- _GOAL_
Copy the records from the line with "Click the blue verified badge" up to and including the line with "click(x=87, y=307)", keeping every line unchanged.
===== EXERCISE MATERIALS =====
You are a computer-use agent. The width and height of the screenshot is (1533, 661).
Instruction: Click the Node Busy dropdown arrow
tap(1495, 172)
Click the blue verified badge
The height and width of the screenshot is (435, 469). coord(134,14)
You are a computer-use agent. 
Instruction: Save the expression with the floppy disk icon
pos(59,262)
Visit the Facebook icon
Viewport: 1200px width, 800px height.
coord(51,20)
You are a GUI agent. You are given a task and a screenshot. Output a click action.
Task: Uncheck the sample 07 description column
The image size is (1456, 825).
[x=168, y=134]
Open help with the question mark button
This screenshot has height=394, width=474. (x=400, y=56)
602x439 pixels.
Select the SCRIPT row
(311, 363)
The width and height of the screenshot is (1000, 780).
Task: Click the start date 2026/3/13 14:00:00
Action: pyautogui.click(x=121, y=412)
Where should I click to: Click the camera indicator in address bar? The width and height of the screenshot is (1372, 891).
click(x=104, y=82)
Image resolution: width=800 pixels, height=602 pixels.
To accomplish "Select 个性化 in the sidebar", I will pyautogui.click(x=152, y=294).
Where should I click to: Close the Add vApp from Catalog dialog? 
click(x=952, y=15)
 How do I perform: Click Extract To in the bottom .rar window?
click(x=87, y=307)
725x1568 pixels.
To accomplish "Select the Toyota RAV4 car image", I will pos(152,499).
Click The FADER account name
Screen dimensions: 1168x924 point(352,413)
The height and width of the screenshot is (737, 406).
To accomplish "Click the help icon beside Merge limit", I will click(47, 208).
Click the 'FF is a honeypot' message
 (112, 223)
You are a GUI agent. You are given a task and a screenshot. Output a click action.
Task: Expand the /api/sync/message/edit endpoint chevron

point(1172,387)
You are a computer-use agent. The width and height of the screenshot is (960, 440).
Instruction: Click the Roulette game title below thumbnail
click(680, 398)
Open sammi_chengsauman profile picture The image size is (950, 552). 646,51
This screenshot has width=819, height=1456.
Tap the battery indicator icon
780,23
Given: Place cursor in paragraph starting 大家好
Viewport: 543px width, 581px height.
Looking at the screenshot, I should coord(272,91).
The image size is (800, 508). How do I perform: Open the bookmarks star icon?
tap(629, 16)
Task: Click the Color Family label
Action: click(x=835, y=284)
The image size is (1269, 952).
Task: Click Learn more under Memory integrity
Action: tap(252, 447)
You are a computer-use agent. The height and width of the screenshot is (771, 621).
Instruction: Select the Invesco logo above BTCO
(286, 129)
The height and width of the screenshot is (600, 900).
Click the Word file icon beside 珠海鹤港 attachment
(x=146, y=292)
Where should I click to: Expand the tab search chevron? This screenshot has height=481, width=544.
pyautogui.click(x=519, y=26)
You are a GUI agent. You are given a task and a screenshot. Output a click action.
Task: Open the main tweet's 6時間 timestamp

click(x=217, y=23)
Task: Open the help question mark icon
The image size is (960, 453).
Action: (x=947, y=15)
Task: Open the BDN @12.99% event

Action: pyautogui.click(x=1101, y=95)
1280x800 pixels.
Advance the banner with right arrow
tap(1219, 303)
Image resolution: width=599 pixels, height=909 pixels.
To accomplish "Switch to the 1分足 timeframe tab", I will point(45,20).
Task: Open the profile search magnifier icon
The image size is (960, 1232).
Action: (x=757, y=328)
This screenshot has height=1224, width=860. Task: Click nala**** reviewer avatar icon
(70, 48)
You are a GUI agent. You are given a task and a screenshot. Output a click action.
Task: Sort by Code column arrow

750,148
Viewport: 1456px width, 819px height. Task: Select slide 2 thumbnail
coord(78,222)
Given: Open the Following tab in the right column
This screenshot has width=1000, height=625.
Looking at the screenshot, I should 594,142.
=====
- _SOLUTION FOR THIS EXERCISE_
Click the blue verified badge
The height and width of the screenshot is (435, 469). coord(134,14)
You are a computer-use agent. 
Instruction: Save the expression with the floppy disk icon
pos(59,262)
Visit the Facebook icon
Viewport: 1200px width, 800px height.
coord(51,20)
You are a GUI agent. You are given a task and a screenshot. Output a click action.
Task: Uncheck the sample 07 description column
The image size is (1456, 825).
[x=168, y=134]
Open help with the question mark button
This screenshot has height=394, width=474. (x=400, y=56)
602x439 pixels.
Select the SCRIPT row
(311, 363)
The width and height of the screenshot is (1000, 780).
Task: Click the start date 2026/3/13 14:00:00
Action: pyautogui.click(x=121, y=412)
Where should I click to: Click the camera indicator in address bar? The width and height of the screenshot is (1372, 891).
click(x=104, y=82)
Image resolution: width=800 pixels, height=602 pixels.
To accomplish "Select 个性化 in the sidebar", I will pyautogui.click(x=152, y=294).
Where should I click to: Close the Add vApp from Catalog dialog? 
click(x=952, y=15)
 How do I perform: Click Extract To in the bottom .rar window?
click(x=87, y=307)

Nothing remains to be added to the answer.